Directions for this task
Every entry here should be copied exactly.

(Data items)
★ ★ ★
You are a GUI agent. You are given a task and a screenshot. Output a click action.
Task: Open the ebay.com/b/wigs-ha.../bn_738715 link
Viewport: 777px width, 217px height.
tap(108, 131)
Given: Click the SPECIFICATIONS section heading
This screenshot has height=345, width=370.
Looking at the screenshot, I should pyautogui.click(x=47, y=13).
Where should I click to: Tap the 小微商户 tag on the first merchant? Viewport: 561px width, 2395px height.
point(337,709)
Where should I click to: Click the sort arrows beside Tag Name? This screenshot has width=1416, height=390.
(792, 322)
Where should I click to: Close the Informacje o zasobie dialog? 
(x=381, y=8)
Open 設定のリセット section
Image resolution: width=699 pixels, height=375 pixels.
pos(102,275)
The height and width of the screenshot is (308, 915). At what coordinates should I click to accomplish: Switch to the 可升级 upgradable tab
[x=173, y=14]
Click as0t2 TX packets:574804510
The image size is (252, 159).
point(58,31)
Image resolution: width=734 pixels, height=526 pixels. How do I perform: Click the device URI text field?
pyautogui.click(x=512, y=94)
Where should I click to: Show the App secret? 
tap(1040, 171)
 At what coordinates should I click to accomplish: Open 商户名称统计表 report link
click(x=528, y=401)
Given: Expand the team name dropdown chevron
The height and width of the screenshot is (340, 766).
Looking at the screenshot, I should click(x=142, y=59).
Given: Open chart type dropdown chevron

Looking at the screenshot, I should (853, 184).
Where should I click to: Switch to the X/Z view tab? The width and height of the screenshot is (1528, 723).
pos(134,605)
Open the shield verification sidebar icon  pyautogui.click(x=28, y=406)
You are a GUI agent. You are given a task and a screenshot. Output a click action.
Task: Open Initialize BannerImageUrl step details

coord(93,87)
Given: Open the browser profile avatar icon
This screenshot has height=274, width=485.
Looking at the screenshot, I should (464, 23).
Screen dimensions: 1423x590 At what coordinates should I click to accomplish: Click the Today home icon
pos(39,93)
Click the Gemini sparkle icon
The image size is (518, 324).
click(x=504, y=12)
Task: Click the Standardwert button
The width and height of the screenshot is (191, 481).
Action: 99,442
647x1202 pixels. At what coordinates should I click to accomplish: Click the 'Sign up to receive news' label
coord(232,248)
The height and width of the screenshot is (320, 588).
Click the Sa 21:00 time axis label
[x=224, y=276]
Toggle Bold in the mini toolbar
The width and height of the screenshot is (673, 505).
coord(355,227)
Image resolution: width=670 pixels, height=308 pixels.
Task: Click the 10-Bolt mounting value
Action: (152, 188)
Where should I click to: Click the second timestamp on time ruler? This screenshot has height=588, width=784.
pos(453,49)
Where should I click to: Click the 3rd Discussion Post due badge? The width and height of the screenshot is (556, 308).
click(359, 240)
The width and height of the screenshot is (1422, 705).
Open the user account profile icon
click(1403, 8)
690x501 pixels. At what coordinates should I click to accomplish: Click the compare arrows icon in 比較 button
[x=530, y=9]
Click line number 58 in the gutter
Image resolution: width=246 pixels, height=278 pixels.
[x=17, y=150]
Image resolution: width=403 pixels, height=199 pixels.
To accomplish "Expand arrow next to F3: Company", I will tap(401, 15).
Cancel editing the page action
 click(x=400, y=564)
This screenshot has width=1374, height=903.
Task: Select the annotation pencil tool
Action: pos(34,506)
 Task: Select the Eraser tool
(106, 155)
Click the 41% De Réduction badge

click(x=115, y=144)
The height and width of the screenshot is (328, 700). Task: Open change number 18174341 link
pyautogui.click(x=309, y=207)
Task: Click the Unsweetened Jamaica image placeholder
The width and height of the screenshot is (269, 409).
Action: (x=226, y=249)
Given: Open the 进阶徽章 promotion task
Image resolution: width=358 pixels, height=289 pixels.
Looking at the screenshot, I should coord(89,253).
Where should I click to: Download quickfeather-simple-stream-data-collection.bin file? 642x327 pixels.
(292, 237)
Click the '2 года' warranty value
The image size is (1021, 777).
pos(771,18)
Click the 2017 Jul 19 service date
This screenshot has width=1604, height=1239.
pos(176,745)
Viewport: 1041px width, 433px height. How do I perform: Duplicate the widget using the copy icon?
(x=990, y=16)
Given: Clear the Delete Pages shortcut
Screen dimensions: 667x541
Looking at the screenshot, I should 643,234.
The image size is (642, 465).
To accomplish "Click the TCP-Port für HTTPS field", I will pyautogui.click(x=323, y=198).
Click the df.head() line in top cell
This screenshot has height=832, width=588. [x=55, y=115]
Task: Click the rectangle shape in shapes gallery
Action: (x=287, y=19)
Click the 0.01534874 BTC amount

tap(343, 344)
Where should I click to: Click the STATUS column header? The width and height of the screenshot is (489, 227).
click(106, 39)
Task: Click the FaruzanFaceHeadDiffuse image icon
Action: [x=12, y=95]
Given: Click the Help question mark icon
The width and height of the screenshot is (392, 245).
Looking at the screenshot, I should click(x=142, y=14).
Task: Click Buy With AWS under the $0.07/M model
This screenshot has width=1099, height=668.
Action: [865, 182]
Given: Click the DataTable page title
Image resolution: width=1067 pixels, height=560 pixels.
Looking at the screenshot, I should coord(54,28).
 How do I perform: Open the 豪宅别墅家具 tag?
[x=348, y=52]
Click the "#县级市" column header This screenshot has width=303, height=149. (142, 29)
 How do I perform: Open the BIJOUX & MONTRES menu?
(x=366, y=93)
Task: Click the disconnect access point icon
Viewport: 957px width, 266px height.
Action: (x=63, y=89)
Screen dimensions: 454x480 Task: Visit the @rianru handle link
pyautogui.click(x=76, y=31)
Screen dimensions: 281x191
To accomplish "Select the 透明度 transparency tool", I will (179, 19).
★ ★ ★
Solution to this exercise
You are a GUI agent. You are given a task and a screenshot. Output a click action.
Task: Open the ebay.com/b/wigs-ha.../bn_738715 link
Viewport: 777px width, 217px height.
tap(108, 131)
Given: Click the SPECIFICATIONS section heading
This screenshot has height=345, width=370.
Looking at the screenshot, I should pyautogui.click(x=47, y=13).
Where should I click to: Tap the 小微商户 tag on the first merchant? Viewport: 561px width, 2395px height.
point(337,709)
Where should I click to: Click the sort arrows beside Tag Name? This screenshot has width=1416, height=390.
(792, 322)
Where should I click to: Close the Informacje o zasobie dialog? 
(x=381, y=8)
Open 設定のリセット section
Image resolution: width=699 pixels, height=375 pixels.
pos(102,275)
The height and width of the screenshot is (308, 915). At what coordinates should I click to accomplish: Switch to the 可升级 upgradable tab
[x=173, y=14]
Click as0t2 TX packets:574804510
The image size is (252, 159).
point(58,31)
Image resolution: width=734 pixels, height=526 pixels. How do I perform: Click the device URI text field?
pyautogui.click(x=512, y=94)
Where should I click to: Show the App secret? 
tap(1040, 171)
 At what coordinates should I click to accomplish: Open 商户名称统计表 report link
click(x=528, y=401)
Given: Expand the team name dropdown chevron
The height and width of the screenshot is (340, 766).
Looking at the screenshot, I should click(x=142, y=59).
Given: Open chart type dropdown chevron

Looking at the screenshot, I should (853, 184).
Where should I click to: Switch to the X/Z view tab? The width and height of the screenshot is (1528, 723).
pos(134,605)
Open the shield verification sidebar icon  pyautogui.click(x=28, y=406)
You are a GUI agent. You are given a task and a screenshot. Output a click action.
Task: Open Initialize BannerImageUrl step details

coord(93,87)
Given: Open the browser profile avatar icon
This screenshot has height=274, width=485.
Looking at the screenshot, I should (464, 23).
Screen dimensions: 1423x590 At what coordinates should I click to accomplish: Click the Today home icon
pos(39,93)
Click the Gemini sparkle icon
The image size is (518, 324).
click(x=504, y=12)
Task: Click the Standardwert button
The width and height of the screenshot is (191, 481).
Action: 99,442
647x1202 pixels. At what coordinates should I click to accomplish: Click the 'Sign up to receive news' label
coord(232,248)
The height and width of the screenshot is (320, 588).
Click the Sa 21:00 time axis label
[x=224, y=276]
Toggle Bold in the mini toolbar
The width and height of the screenshot is (673, 505).
coord(355,227)
Image resolution: width=670 pixels, height=308 pixels.
Task: Click the 10-Bolt mounting value
Action: (152, 188)
Where should I click to: Click the second timestamp on time ruler? This screenshot has height=588, width=784.
pos(453,49)
Where should I click to: Click the 3rd Discussion Post due badge? The width and height of the screenshot is (556, 308).
click(359, 240)
The width and height of the screenshot is (1422, 705).
Open the user account profile icon
click(1403, 8)
690x501 pixels. At what coordinates should I click to accomplish: Click the compare arrows icon in 比較 button
[x=530, y=9]
Click line number 58 in the gutter
Image resolution: width=246 pixels, height=278 pixels.
[x=17, y=150]
Image resolution: width=403 pixels, height=199 pixels.
To accomplish "Expand arrow next to F3: Company", I will tap(401, 15).
Cancel editing the page action
 click(x=400, y=564)
This screenshot has width=1374, height=903.
Task: Select the annotation pencil tool
Action: pos(34,506)
 Task: Select the Eraser tool
(106, 155)
Click the 41% De Réduction badge

click(x=115, y=144)
The height and width of the screenshot is (328, 700). Task: Open change number 18174341 link
pyautogui.click(x=309, y=207)
Task: Click the Unsweetened Jamaica image placeholder
The width and height of the screenshot is (269, 409).
Action: (x=226, y=249)
Given: Open the 进阶徽章 promotion task
Image resolution: width=358 pixels, height=289 pixels.
Looking at the screenshot, I should coord(89,253).
Where should I click to: Download quickfeather-simple-stream-data-collection.bin file? 642x327 pixels.
(292, 237)
Click the '2 года' warranty value
The image size is (1021, 777).
pos(771,18)
Click the 2017 Jul 19 service date
This screenshot has width=1604, height=1239.
pos(176,745)
Viewport: 1041px width, 433px height. How do I perform: Duplicate the widget using the copy icon?
(x=990, y=16)
Given: Clear the Delete Pages shortcut
Screen dimensions: 667x541
Looking at the screenshot, I should 643,234.
The image size is (642, 465).
To accomplish "Click the TCP-Port für HTTPS field", I will pyautogui.click(x=323, y=198).
Click the df.head() line in top cell
This screenshot has height=832, width=588. [x=55, y=115]
Task: Click the rectangle shape in shapes gallery
Action: (x=287, y=19)
Click the 0.01534874 BTC amount

tap(343, 344)
Where should I click to: Click the STATUS column header? The width and height of the screenshot is (489, 227).
click(106, 39)
Task: Click the FaruzanFaceHeadDiffuse image icon
Action: [x=12, y=95]
Given: Click the Help question mark icon
The width and height of the screenshot is (392, 245).
Looking at the screenshot, I should click(x=142, y=14).
Task: Click Buy With AWS under the $0.07/M model
This screenshot has width=1099, height=668.
Action: [865, 182]
Given: Click the DataTable page title
Image resolution: width=1067 pixels, height=560 pixels.
Looking at the screenshot, I should coord(54,28).
 How do I perform: Open the 豪宅别墅家具 tag?
[x=348, y=52]
Click the "#县级市" column header This screenshot has width=303, height=149. (142, 29)
 How do I perform: Open the BIJOUX & MONTRES menu?
(x=366, y=93)
Task: Click the disconnect access point icon
Viewport: 957px width, 266px height.
Action: (x=63, y=89)
Screen dimensions: 454x480 Task: Visit the @rianru handle link
pyautogui.click(x=76, y=31)
Screen dimensions: 281x191
To accomplish "Select the 透明度 transparency tool", I will (179, 19).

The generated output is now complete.